#### [Work request]
Could you reproduce, from the records below, everything from the line with "2014. február (48, 2069)" down to the line with "szinkrontolmács (174, 999)", keeping both of those lines and changing nothing?

#### [Record extracts]
··········
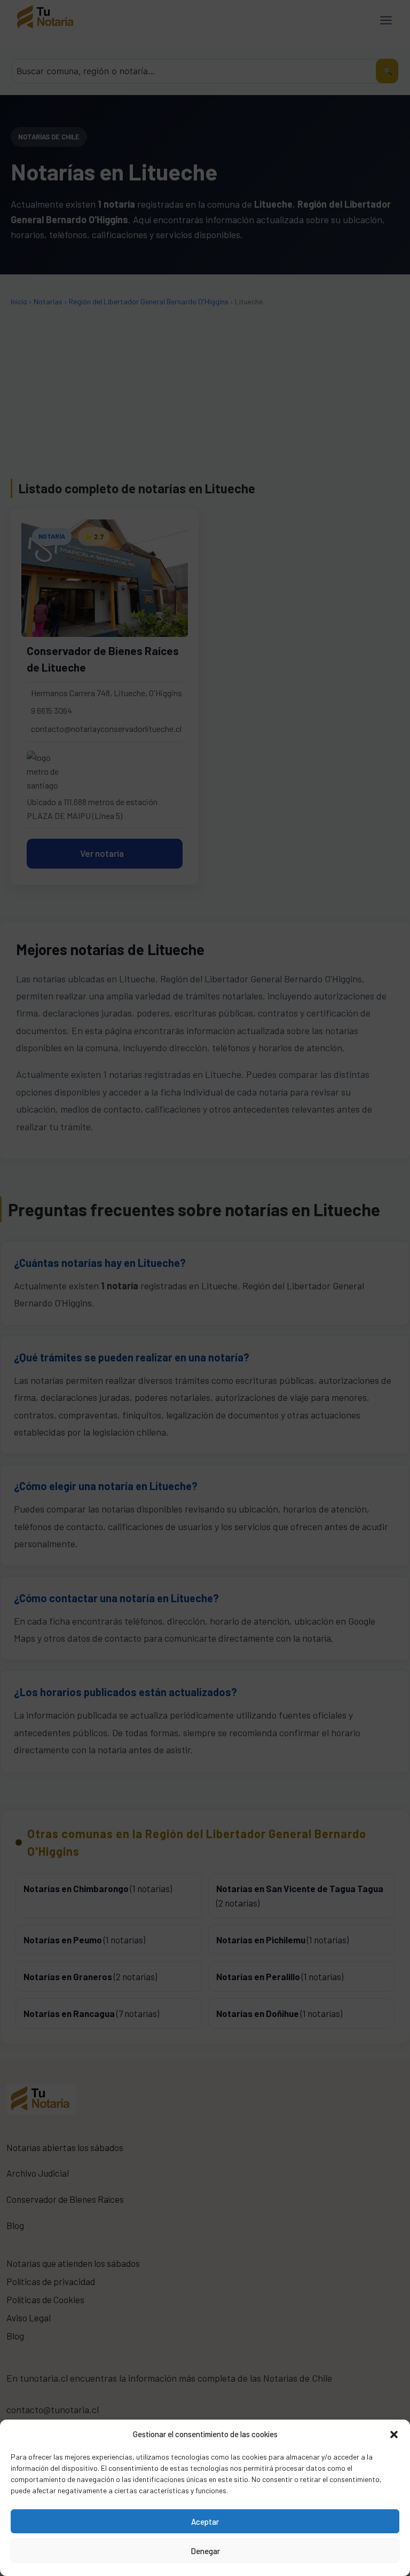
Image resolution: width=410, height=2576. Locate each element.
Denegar (205, 2551)
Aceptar (205, 2521)
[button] (394, 2434)
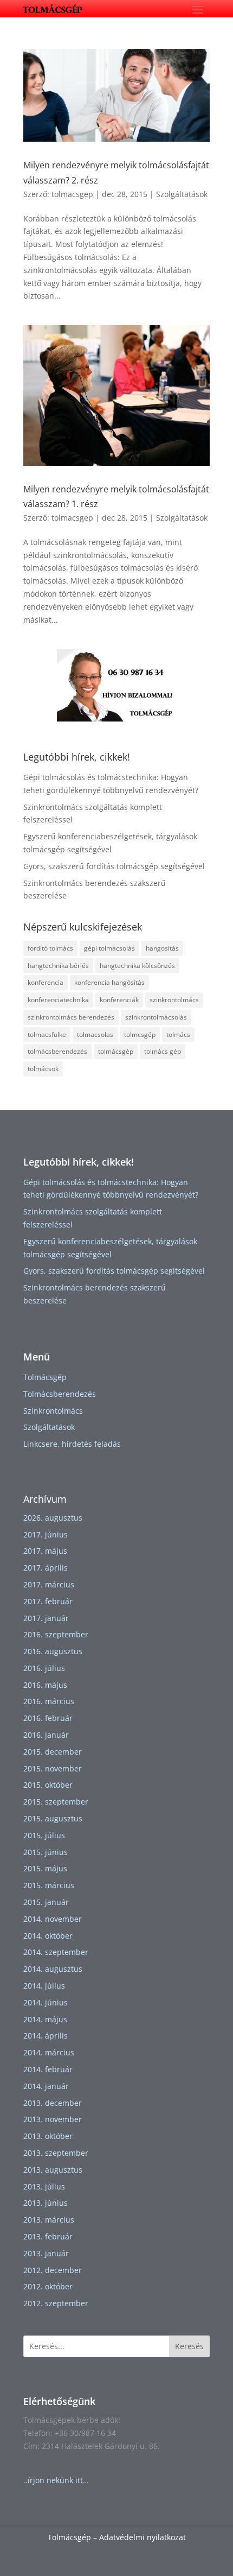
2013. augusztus (52, 2169)
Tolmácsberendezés (59, 1394)
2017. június (45, 1534)
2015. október (48, 1785)
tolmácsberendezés (57, 1051)
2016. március (48, 1701)
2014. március (48, 2052)
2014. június (45, 2002)
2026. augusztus (52, 1517)
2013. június (45, 2203)
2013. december (52, 2103)
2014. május (45, 2019)
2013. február (48, 2236)
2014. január (46, 2086)
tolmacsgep (72, 194)
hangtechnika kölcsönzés (137, 965)
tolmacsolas (95, 1034)
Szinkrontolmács (53, 1411)
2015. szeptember (55, 1801)
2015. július (44, 1835)
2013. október (48, 2136)
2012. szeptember (55, 2303)
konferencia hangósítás (109, 982)
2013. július (44, 2186)
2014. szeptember (55, 1952)
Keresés (189, 2346)
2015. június (45, 1852)
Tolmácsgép (45, 1377)
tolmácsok (43, 1068)
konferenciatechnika (58, 999)
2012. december (52, 2270)
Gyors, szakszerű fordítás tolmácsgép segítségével (114, 866)
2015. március (48, 1885)
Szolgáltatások (182, 194)
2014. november (52, 1919)
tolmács (178, 1034)
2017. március (48, 1584)
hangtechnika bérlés (58, 965)
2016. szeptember (55, 1634)
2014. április (45, 2035)
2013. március (48, 2219)
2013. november (52, 2119)
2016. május (45, 1685)
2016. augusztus (52, 1651)
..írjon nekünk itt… (56, 2480)
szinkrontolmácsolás (156, 1017)
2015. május (45, 1868)
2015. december (52, 1751)
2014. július (44, 1985)
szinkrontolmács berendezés (71, 1017)
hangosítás (162, 948)
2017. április (45, 1567)
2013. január (46, 2253)
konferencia (45, 982)
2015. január (46, 1902)
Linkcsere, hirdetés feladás (72, 1444)
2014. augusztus (52, 1969)
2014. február (48, 2069)
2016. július (44, 1668)
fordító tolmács (50, 948)
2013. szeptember (55, 2153)
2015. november (52, 1768)
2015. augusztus (52, 1818)
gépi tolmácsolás (109, 948)
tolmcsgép (140, 1034)
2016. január (46, 1735)
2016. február (48, 1718)
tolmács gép (162, 1051)
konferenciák (119, 999)
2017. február (48, 1601)
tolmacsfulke (47, 1034)
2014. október (48, 1936)
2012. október (48, 2286)
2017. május (45, 1551)
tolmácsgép (115, 1051)
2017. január (46, 1618)
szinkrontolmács (174, 999)
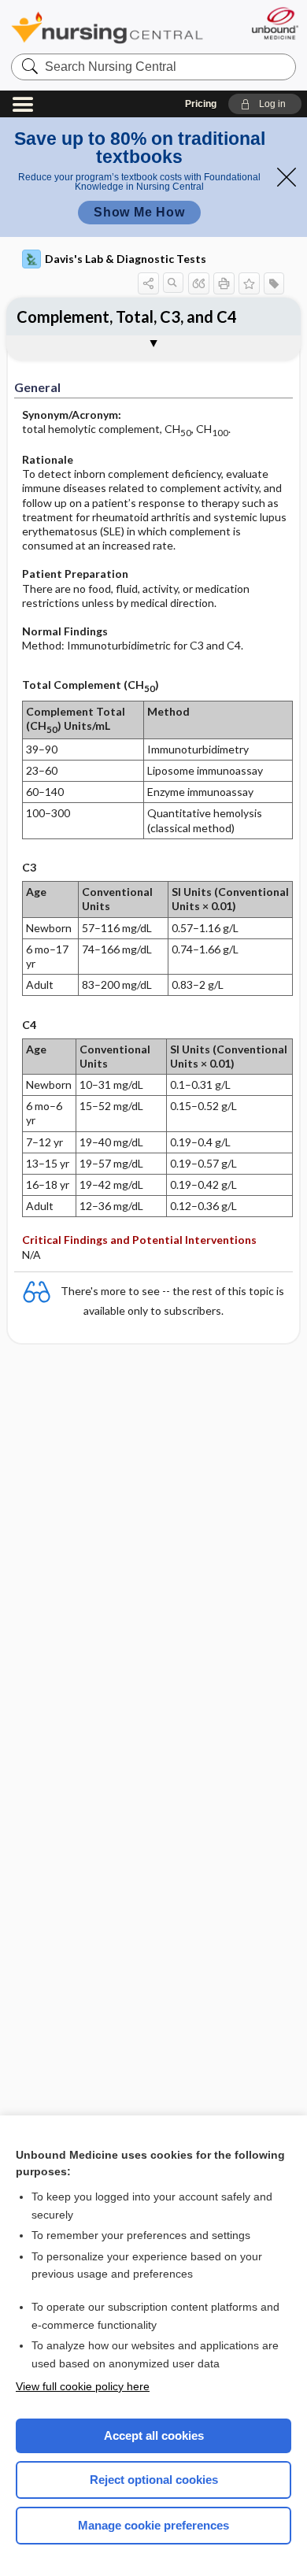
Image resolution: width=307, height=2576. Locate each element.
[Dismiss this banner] (286, 177)
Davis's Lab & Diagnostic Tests (125, 258)
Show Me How (139, 212)
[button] (264, 104)
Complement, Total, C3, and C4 (127, 316)
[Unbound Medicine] (274, 23)
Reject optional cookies (154, 2479)
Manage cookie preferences (153, 2525)
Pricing (200, 103)
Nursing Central (107, 27)
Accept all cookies (154, 2435)
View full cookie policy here (83, 2386)
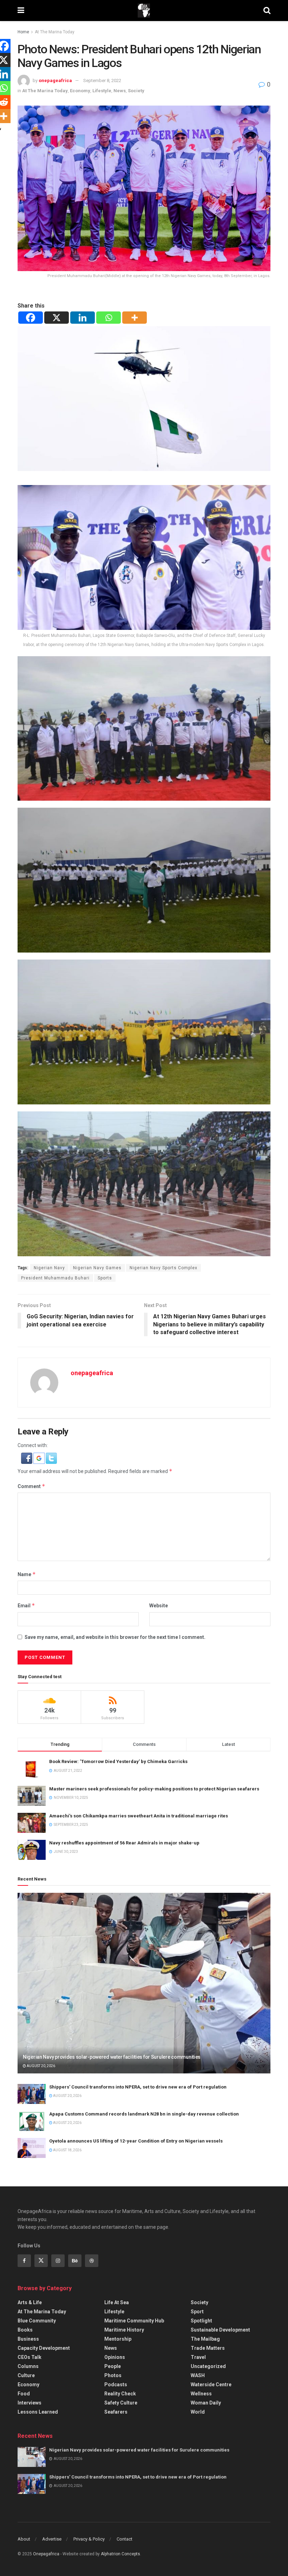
··········
#### [Answer to the exercise]
2014. február (48, 2069)
2016. július (44, 1668)
fordító tolmács (50, 948)
2013. szeptember (55, 2153)
2015. november (52, 1768)
2015. augusztus (52, 1818)
gépi tolmácsolás (109, 948)
tolmcsgép (140, 1034)
2016. január (46, 1735)
2016. február (48, 1718)
tolmács gép (162, 1051)
konferenciák (119, 999)
2017. február (48, 1601)
tolmacsfulke (47, 1034)
2014. október (48, 1936)
2012. október (48, 2286)
2017. május (45, 1551)
tolmácsgép (115, 1051)
2017. január (46, 1618)
szinkrontolmács (174, 999)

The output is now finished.